# Duda con voltaje de panel solar



## josepg555 (Oct 5, 2014)

Buenas, tengo una situación con un sistema fotovoltaico, lo que pasa es que tengo un panel solar que genera 36V pero a la hora de conectarlo al regulador, este voltaje disminuye a 16V, quisiera saber si alguien sabe porque sucede esto, si siempre que conecte un panel solar a un regulador sucederá una caída de voltaje y si es así, como saber de que magnitud sera esa caída de voltaje ya que mi objetivo es determinar el panel solar adecuado para el sistema fotovoltaico. Espero alguien pueda ayudarme y muchas gracias de antemano. ...


----------



## Fogonazo (Oct 6, 2014)

¿ Que consumo le estas aplicando al panel ?
¿ De que potencia es el panel ?


----------



## josepg555 (Oct 6, 2014)

el panel solo lo estoy utilizando para cargar una bateria de 12V y 104Ah, por ahora solo estoy viendo los tiempos que tarda en cargar esa bateria, no le conecto nada mas aun y el panel es de 260W


----------



## AVILA (Oct 6, 2014)

saludos al Foro, que regulador le estas conectando? a que tensión disminuyes los 36 Volts? las baterías siempre consumirán mayor corriente si las alimentas con tensiones mayores a su tensión de trabajo y quizás superes la potencia de la celda solar, también quizás tu panel de celdas no entregue la corriente que estas manejando, checa que corriente fluye hacia la batería, saludos.


----------



## Lamas (Oct 7, 2014)

Podrías subir una foto del regulador.  El voltaje en vacío de un panel solar es diferente al voltaje con carga, aun si solo le estas conectando el regulador.


----------



## Daniel Lopes (Oct 7, 2014)

Hola a todos , devemos recordar que los paneles solares son en realidad generadores de curriente o sea quando no hay consumo tenemos en los terminales la maxima tensión possible generada quando bien iluminado y esa cae a medida que lo consumo sobe.Quando curto circuitamos los terminales de un panele solar tenemos la maxima curriente que ese puede fornir quando bien iluminado.
 Tanbien devemos recordar que reguladores conmutados se conportan como "resistores negativos" o sea la corriente de entrada sobe a la medida que cae la tensión de entrada ( en realida los conversores conmutados converten potenzia P=V X I).
Portanto no creo que sea una buena idea conectar directamente un panele solar a un regulador conmutado por teneren conportamento invertido curriente X tensión.
!Fuerte abrazo a todos !
Att.
Daniel lopes.


----------



## Lamas (Oct 7, 2014)

Aunque no ha puesto información del regulador, me imagino que es un regulador especifico para panel solar, los cuales, al menos los que conozco, no son conmutados


----------



## jreyes (Oct 7, 2014)

Lo más probable es que esté utilizando un regulador lineal (10A).

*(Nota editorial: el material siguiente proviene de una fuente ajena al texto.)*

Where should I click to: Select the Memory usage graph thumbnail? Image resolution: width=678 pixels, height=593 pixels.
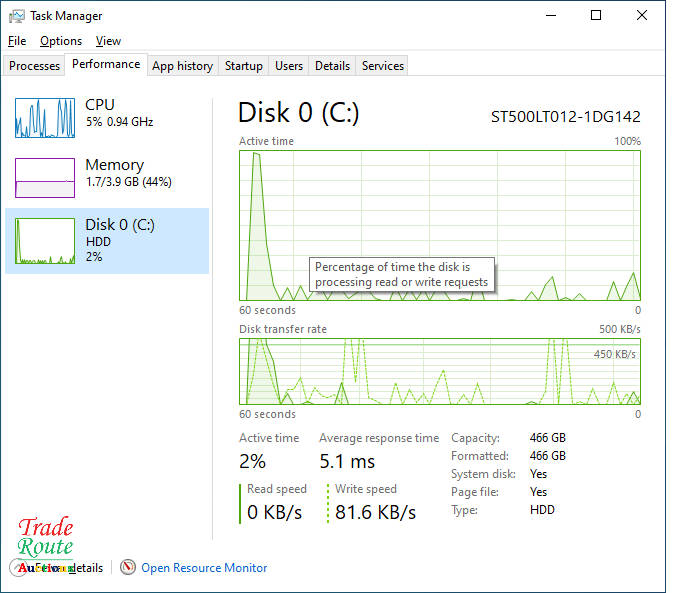[x=45, y=177]
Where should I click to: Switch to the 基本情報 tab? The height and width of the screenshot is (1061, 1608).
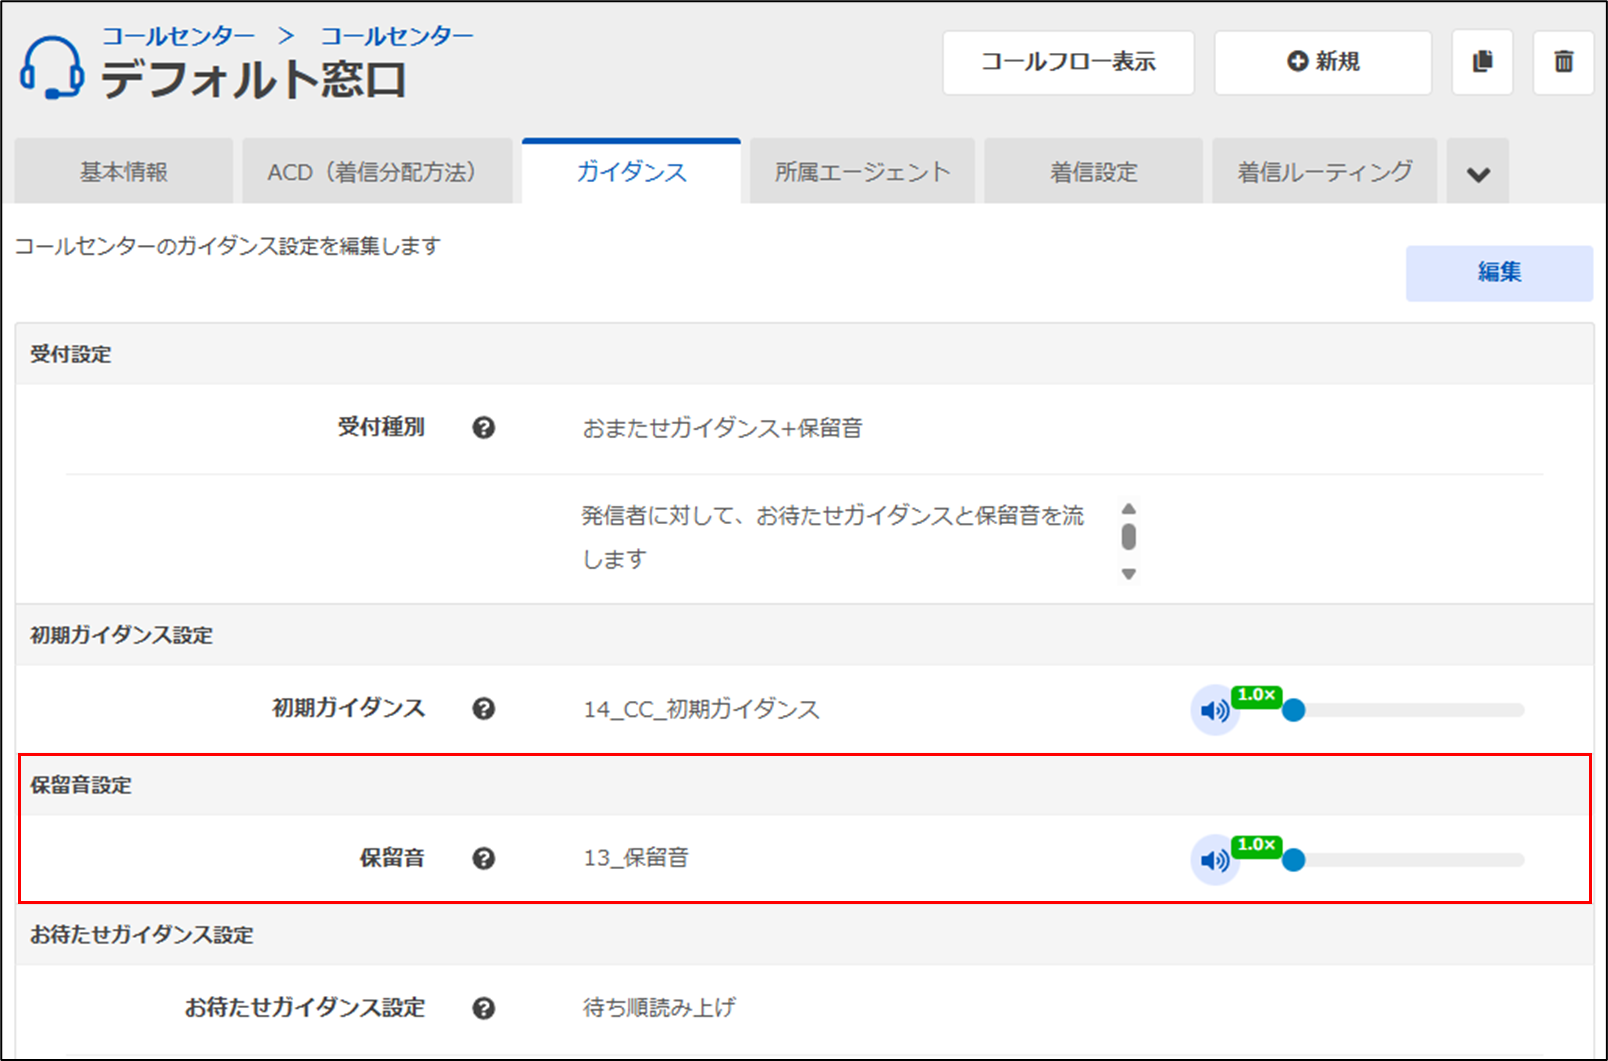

Dicho regulador trabaja literalmente con la corriente del panel en cortocircuito alejándose de la zona de máxima potencia.


Saludos !


----------



## josepg555 (Oct 7, 2014)

Gracias a todos por sus respuestas, dejo un poco mas de informacion que debi haber puesto desde un principio:

El panel que estoy utilizando es de 260W y arroja un voltaje de 32V-36V y 8.5A cuando el angulo de incidencia es de 90°, el controlador que estoy utilizando es un Aeca de 30A que trabaja con sistemas de 12V y 24V, el banco de baterias es de 12V y 115Ah, no estoy conectando ninguna carga, ya que mi objetivo por el momento es averiguar cuanto tiempo tarda en cargarse la bateria.

El controlador esta programado para cargar la bateria a un voltaje de 14.4V y a maximo 9A. La situacion es que al momento de conectar el panel solar al controlador el voltaje en las terminales del panel cae de 36V a 16V, el controlador si carga la bateria a 14.4V y deja pasar los 8.5A que genera el panel pero no se porque sucede esa caida de tension en las terminales del panel, ahora ¿para que necesito saber esto?, estoy realizando un trabajo academico en el que necesito, entre otras cosas, seleccionar los componentes adecuados para un determinado sistema fotovoltaico, entonces si ese mismo panel lo conecto a un banco de bateria de 24V y sufre la misma caida de tension, el panel no proveera el voltaje suficiente para cargar el banco de baterias por lo que necesitaria un panel que genere mas voltaje, por eso mimsmo necesito saber si esa caida de tension sucede en cualquier situacion, porque sucede y de que dependerá la magnitud de la caída de tensión  para asi poder seleccionar el panel solar adecuado.


----------



## jreyes (Oct 7, 2014)

Dicha caída de tensión ocurre solamente cuando usas un cargador lineal (regulador con control on-off) conectado a una batería de 12V. Si usas un controlador pwm el voltaje del panel no debiese caer tanto ya que el ciclo de trabajo determina la corriente que se le extrae al panel y por lo mismo el voltaje del panel debiese ser más alto.

Si en vez de eso usas un controlador con tecnología mppt el voltaje del panel siempre estará en el punto en que entrega máxima potencia. En ese caso sí podrás conectar dos baterías en serie para un sistema de 24V con máximo rendimiento.

También puedes usar los otros reguladores con el mismo panel de 36V.



Saludos !


----------



## EdoNork (Oct 17, 2014)

Me han borrado un mensaje cuyas respuestas necesitaba para ayudarte. En fin, los moderadores siempre saben más que los simples usuarios, así que habrán hecho lo correcto. Me aprenderé la lección y en aquellos casos en los que tenga que preguntar algo para ayudar, me quedaré calladito para no molestar. (Señores moderadores, esta es una simple declaración de intenciones que no necesita respuesta. Gracias por su comprensión.)

Al tema:
El voltaje de salida de las placas solares sin carga no son indicación de nada.
Tienen una curva característica de V/I entregada en la cual has de buscar el punto óptimo de potencia y trabajar en él. A partir de ese punto conocerás el voltaje real de trabajo


----------